Wizer CTF #7: Login Page
Link to challenge: CTF #7
Goal
In this pretty tricky challenge, we identify two vulnerabilities, which should be used in order to capture the flag. The first one is an SQL Injection (a.k.a. SQLi), and the second is the use of a weak hashing algorithm, which is a specific case of Cryptographic Failure.
Description of code
Our code presents an innocent login page (https://chal7.vercel.app/), which is using a login API endpoint. The developer used MYSQL and ran a query to select a matching user & password. To prevent certain issues, the developer then ran another query to verify that the row returned indeed includes the originally specified username and password.
General Note, you might notice that the received JSON format is somewhat strange, it is basically a name/value array; the developer here used an easy way to transform an HTML form which is posted directly to the backend into a JSON format, likely the most common and convenient data transport format. This is typically done using something like the following command:
`var formData = JSON.stringify($(document.forms[0]).serializeArray());`.
What’s wrong with that approach?
Looking at the query, we can quickly identify an SQL Injection, which basically can be exploited by altering the username to inject unintended SQL into it. With that said, to capture the flag, it is not enough to exploit that vuln since the login process validates that the correct user row come first (at [0] position of the result). However, using the second weakness, which is the use of MD5 hashed passwords, an attacker could break in and impersonate an admin.

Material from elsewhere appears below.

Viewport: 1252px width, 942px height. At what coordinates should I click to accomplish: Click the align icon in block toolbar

What would a successful SQLi & Weak Cypher attack look like in this case?
Once attackers realize that it's possible to exploit the SQLi vuln, they could invoke an API call to retrieve all the other users in the database, including their password. An attacker could send something like `"isaac' union all select * from users where '1'='1"` as the username (which in this case is sent within Array[0].value), then in return, they would get a list of all the users with their hashed passwords.
It is then easy to see who is an `admin` by looking at the `type` field of the returned list.

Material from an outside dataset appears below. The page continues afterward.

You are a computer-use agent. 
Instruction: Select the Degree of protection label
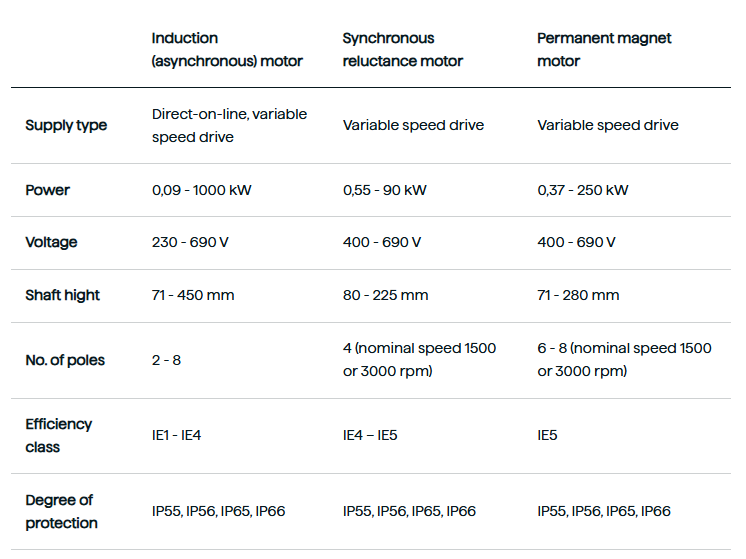[61, 511]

The last step is to grab the MD5 hashed password and find a rainbow table or a free online search tool (such as CrackStation) to translate the MD5 back into the password and boom! the attacker can now login as an admin.

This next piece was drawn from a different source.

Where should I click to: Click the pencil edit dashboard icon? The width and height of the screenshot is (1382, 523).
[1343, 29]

An MD5 is a hash algorithm, which means that it's generally not decryptable, in other words, it's a `one way ticket` encryption. However, over the years, hackers created long lists of passwords (a.k.a. rainbow tables) with their MD5 source password, which is being used to crack mainly weaker passwords.
Side note: some players succeeded in creating a situation, using the SQLi vuln only, making the client code show that `issac` is an admin. This solution wasn't accepted by the system, for the simple reason that even if the client side `thinks` you're an admin, the server state still sees your user type and that's not considered a full impersonation.
So what?
SQLi is always very bad to have, even if you assume that you've encrypted everything properly. In this case it provides a crack with which the attacker can use another vuln to take over an admin account. Oftentimes, in the wild, an attacker won't use only a single vuln, and will likely combine techniques in order to get to the crown jewels the desire.
Attackers would not easily give up when they see some encrypted or hashed values, in many cases those could be bypassed or brute-forced into clear text values. Impersonating an admin could mean serious harm for the business, or yet again another step in a more sophisticated attack plan.
Main Takeaways:
-
Beware of SQLi:
As always, never forget to sanitize the user inputs, yet, the safest way to avoid SQLi is to use an ORM (Object Relational Mapping), prepared statements / parameterized queries or well written stored procedures. -
Always check that your password hashing algorithm is strong and enforce minimum password complexity:
Stronger hashing algorithms, such as bcrypt with salt and others, make it much harder to create effective rainbow tables. Brute-forcing decryption is ineffective with stronger passwords. -
Attackers typically use more than a single vuln to take over or tap into valuable data:
While sometimes we feel like every single secure coding step separately seems redundant, or the consequences are harmless, attackers constantly seek for a path to gain access to meaningful data or take over powerful credentials. That path could include multiple means of operation such as phishing campaigns, UI overlays and of course, code vulnerabilities. So we can never assume that they don't have access to any type of data. In this case, the developer "secured" the code by making sure that the user & password selected are indeed the ones sent, however, that can't come instead of sanitizing inputs or using a strict method to prevent SQLi. The protection approach should always be informed and intentional. Also, the developer could say: "well, what's the worst that could happen? they get a hashed password so they can't really use it...", which, again, isn't true in this case due to a different reason. Ideally, we should add multiple security layers, this way, if something goes wrong with a certain layer, there's always a fallback protection.